Supplied records –
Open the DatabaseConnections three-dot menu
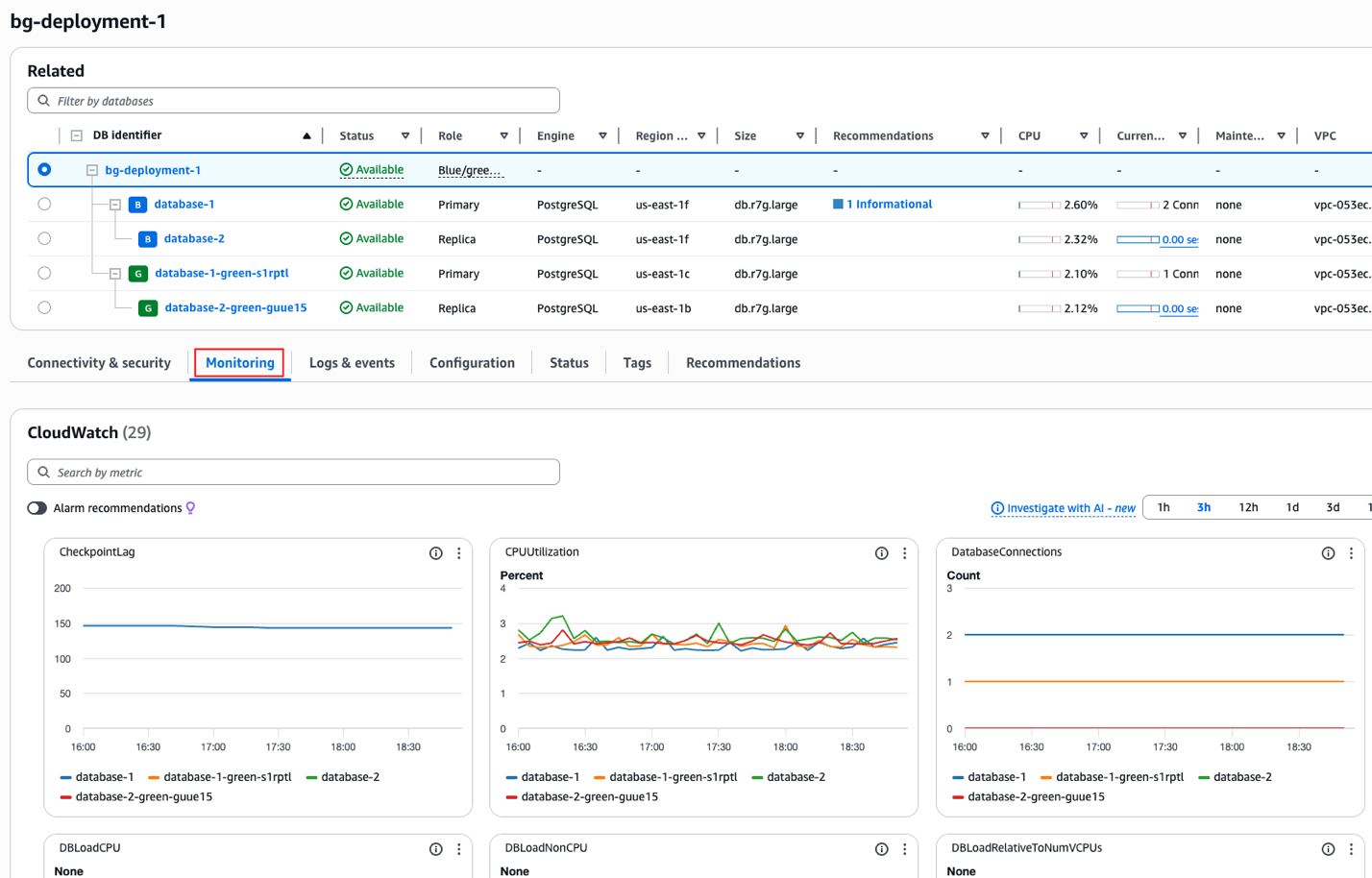 tap(1351, 553)
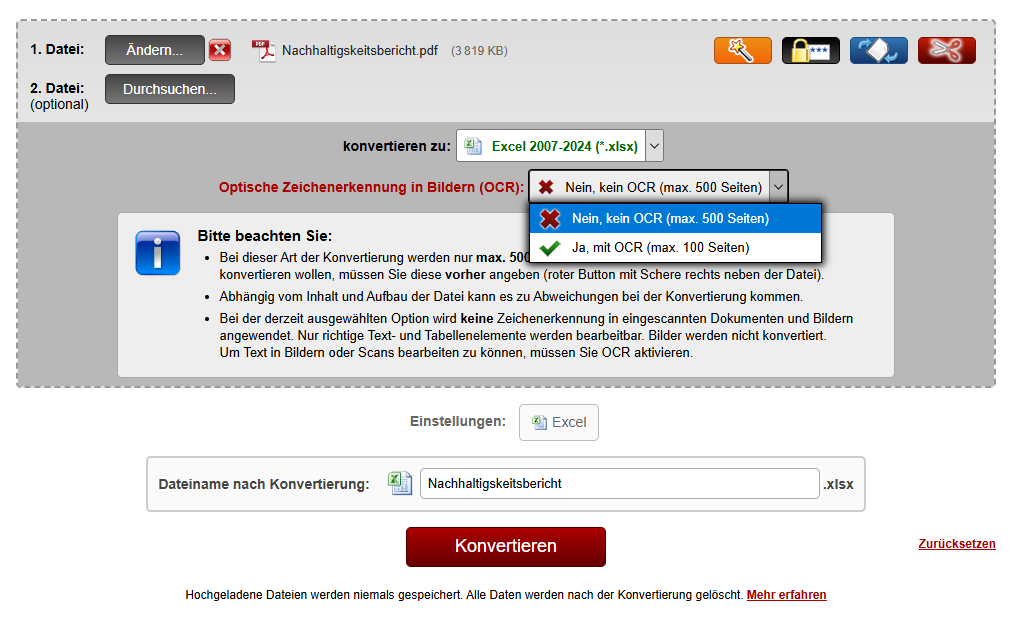The image size is (1012, 618).
Task: Open the 'Mehr erfahren' link
Action: [786, 595]
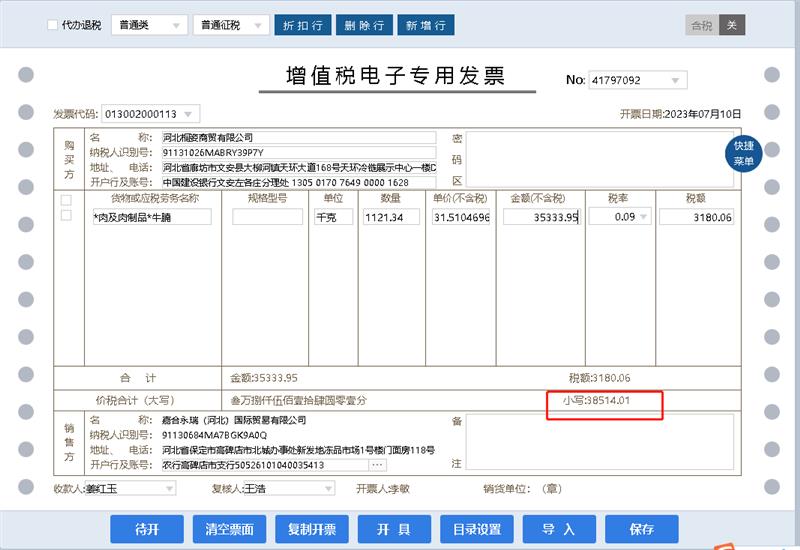Check the box beside the 牛腩 item row
Screen dimensions: 800x550
tap(66, 216)
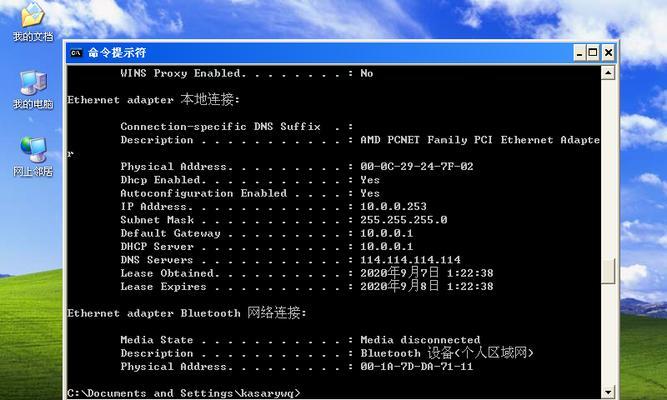Click the Media disconnected status text
667x400 pixels.
coord(420,340)
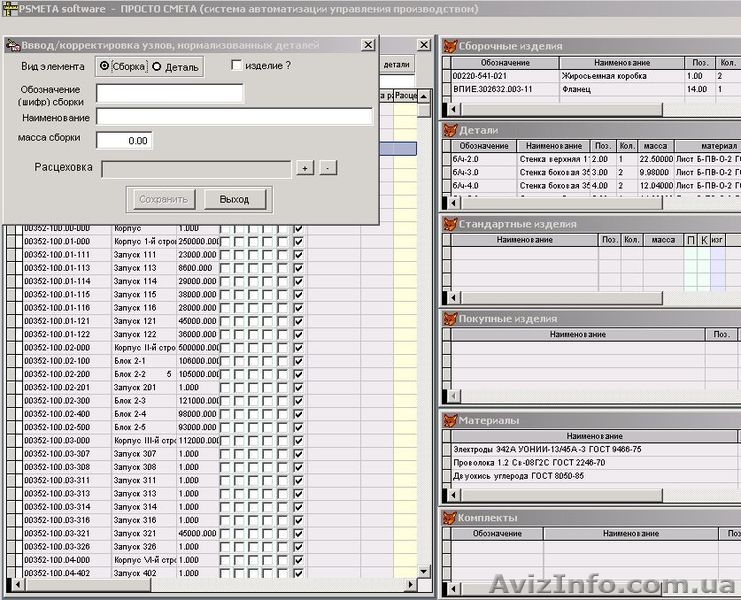Viewport: 741px width, 600px height.
Task: Click the dialog's title bar icon
Action: [12, 45]
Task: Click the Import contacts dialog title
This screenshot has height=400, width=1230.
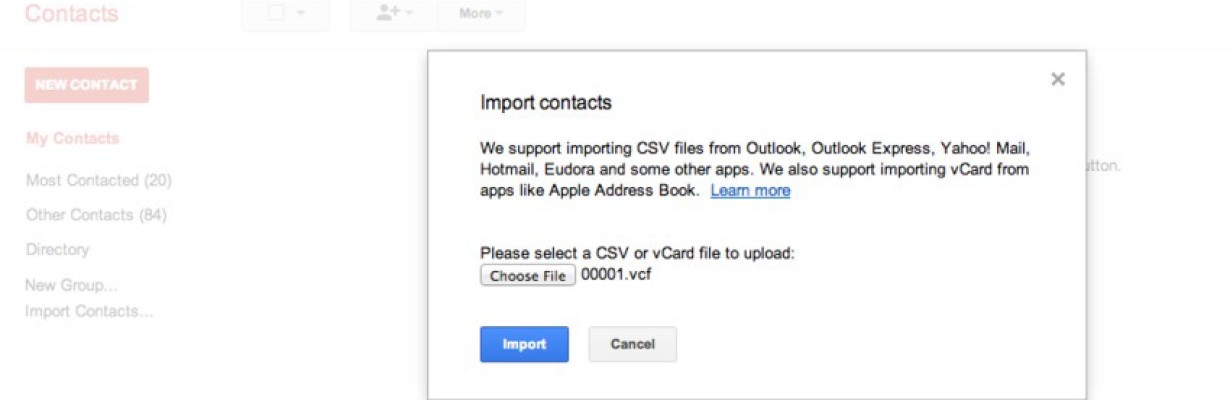Action: 546,102
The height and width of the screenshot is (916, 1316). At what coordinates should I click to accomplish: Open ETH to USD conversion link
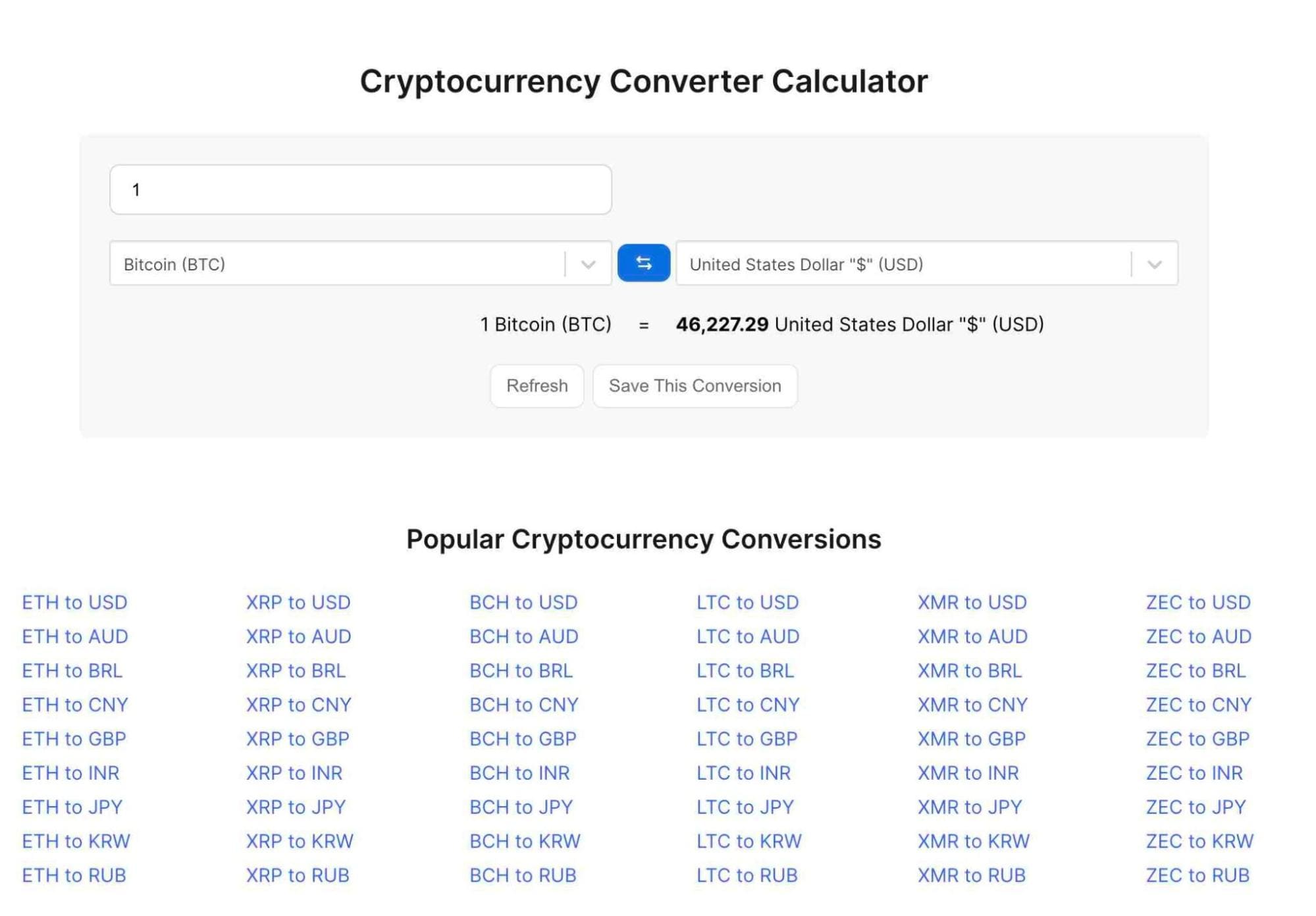[75, 601]
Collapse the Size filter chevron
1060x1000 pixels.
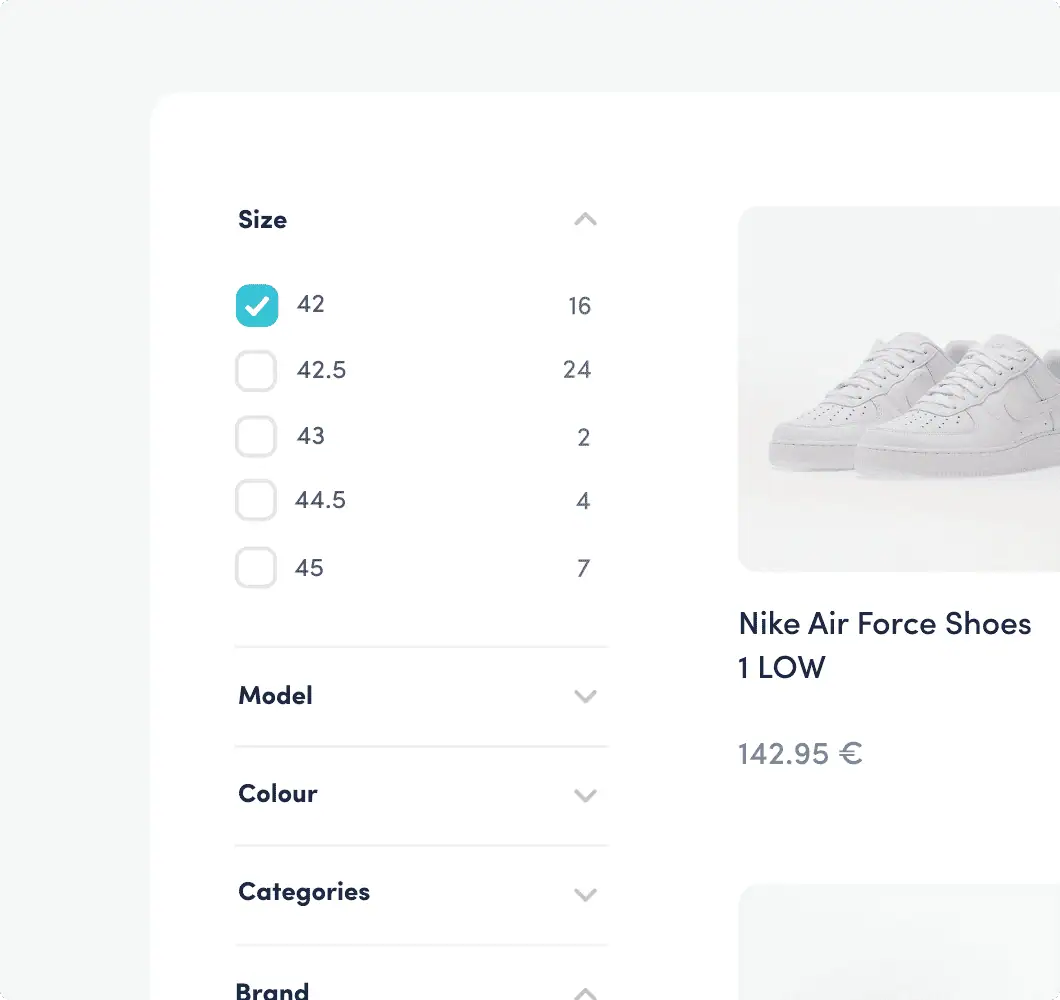[585, 220]
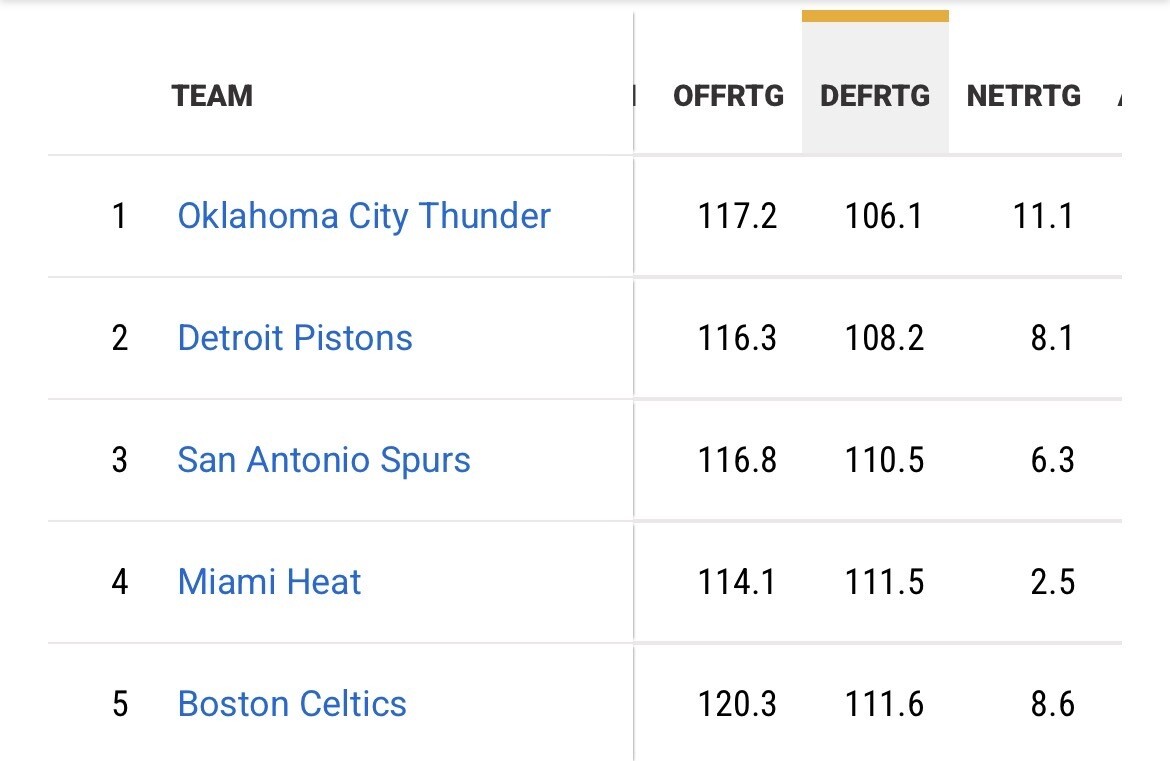Select Celtics' 120.3 offensive rating cell

[x=737, y=704]
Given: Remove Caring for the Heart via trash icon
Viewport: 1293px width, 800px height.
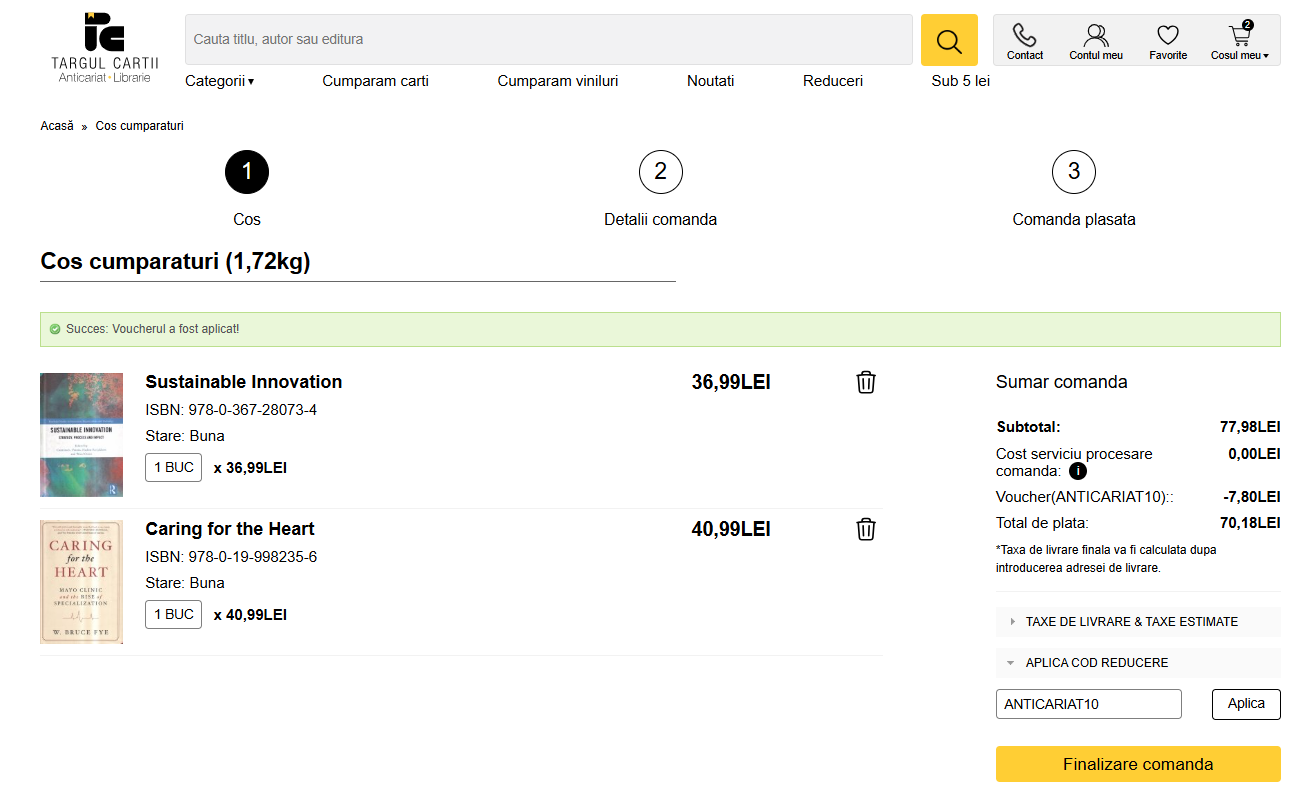Looking at the screenshot, I should 866,529.
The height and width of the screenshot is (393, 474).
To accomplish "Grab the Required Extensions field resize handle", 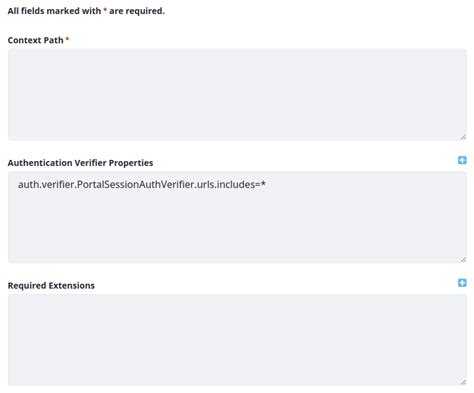I will tap(463, 382).
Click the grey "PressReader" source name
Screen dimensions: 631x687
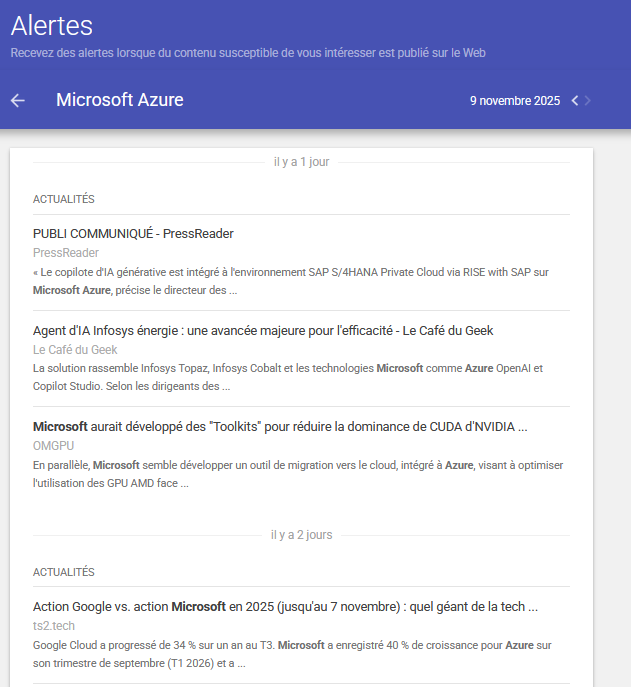click(x=65, y=253)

Task prompt – Restate word for word the lines from the one holding "Click the grey" down through the last line of the records above, and do not include the pictures.

Reply –
Click the grey "PressReader" source name
Screen dimensions: 631x687
click(x=65, y=253)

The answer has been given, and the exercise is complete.